Use of @NotFound(IGNORE) and @BatchSize when there are unresolved foreign key values results in extra queries

Description

When accessing a unidirectional OneToOne association where there are unresolvable foreign key references when batching is enabled with @NotFound(IGNORE), each association access in a loop re-queries for all the unresolved foreign keys:

In the log capture above, the second query is redundant and unexpected.

Environment

None

Activity

Show:
Gail Badner
September 26, 2017, 10:17 PM

The main problem is that entity keys are not removed from BatchFetchQueue#batchLoadableEntityKeys when entities queried in the batch are not found. As a result, the same entities will likely be included in future batches (as reported above).

I've create a pull request [1] that contains a test case (BatchFetchNotFoundIgnoreDefaultStyleTest#testMostNotFoundFromQuery) with comments thatt spell out what is happening. In this test case, an entity class has an optional one-to-one association that is annotated with @NotFound(action = NotFoundAction.IGNORE).

There are 8 entities persisted with a non-null one-to-one association. The associations for the first 7 are deleted. When the entities are queried ("from Employee e order by e.id"), we expect the associated entities for the first 7 to not be found; only the association for the 7th entity will be found.

As the query results are processed, the entities keys for entities with the following IDs are added to BatchFetchQueue#batchLoadableEntityKeys: [0,1,2,3,4,5,6,7]

Batch query:
select batchfetch0_.id as id1_1_0_
from Task batchfetch0_
where batchfetch0_.id in (?, ?, ?, ?, ?)

When processing associated entity with id == 0:

  • batch query is executed with IDs bound to query: [0,1,2,3,4};

  • none of the entities are found;

  • associated entity with id == 0 is set to null.

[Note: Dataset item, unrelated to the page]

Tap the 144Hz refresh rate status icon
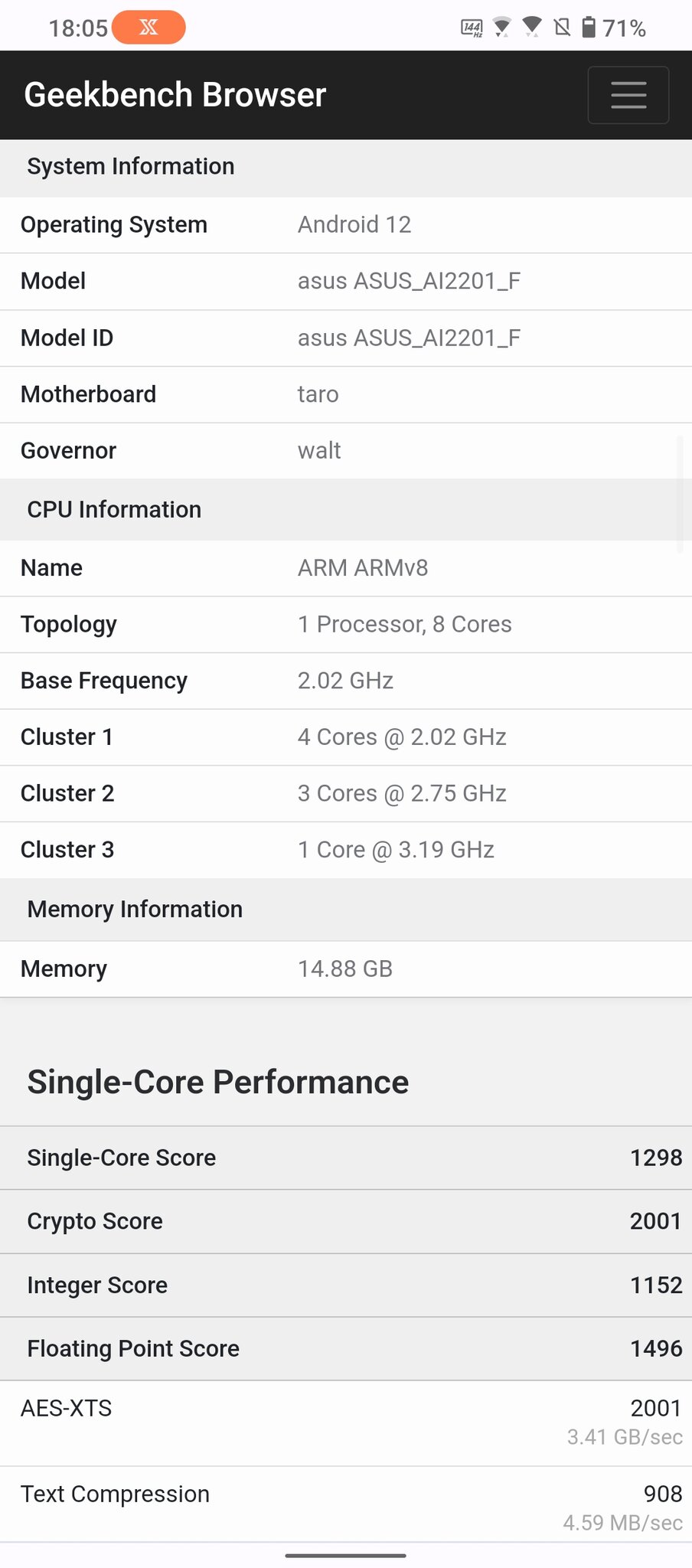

BatchFetchQueue#batchLoadableEntityKeys still contains EntityKey for entities with IDs [0,1,2,3,4,5,6,7].

When processing associated entity with id == 1:

  • batch query is executed with IDs bound to query: [1,5,2,3,4];

  • none of the entities are found;

  • associated entity with id == 1 is set to null.

BatchFetchQueue#batchLoadableEntityKeys still contains EntityKey for entities with IDs [0,1,2,3,4,5,6,7].

When processing associated entity with id == 2:

  • batch query is executed with IDs bound to query: [2,5,6,3,4};

  • none of the entities are found;

  • associated entity with id == 2 is set to null.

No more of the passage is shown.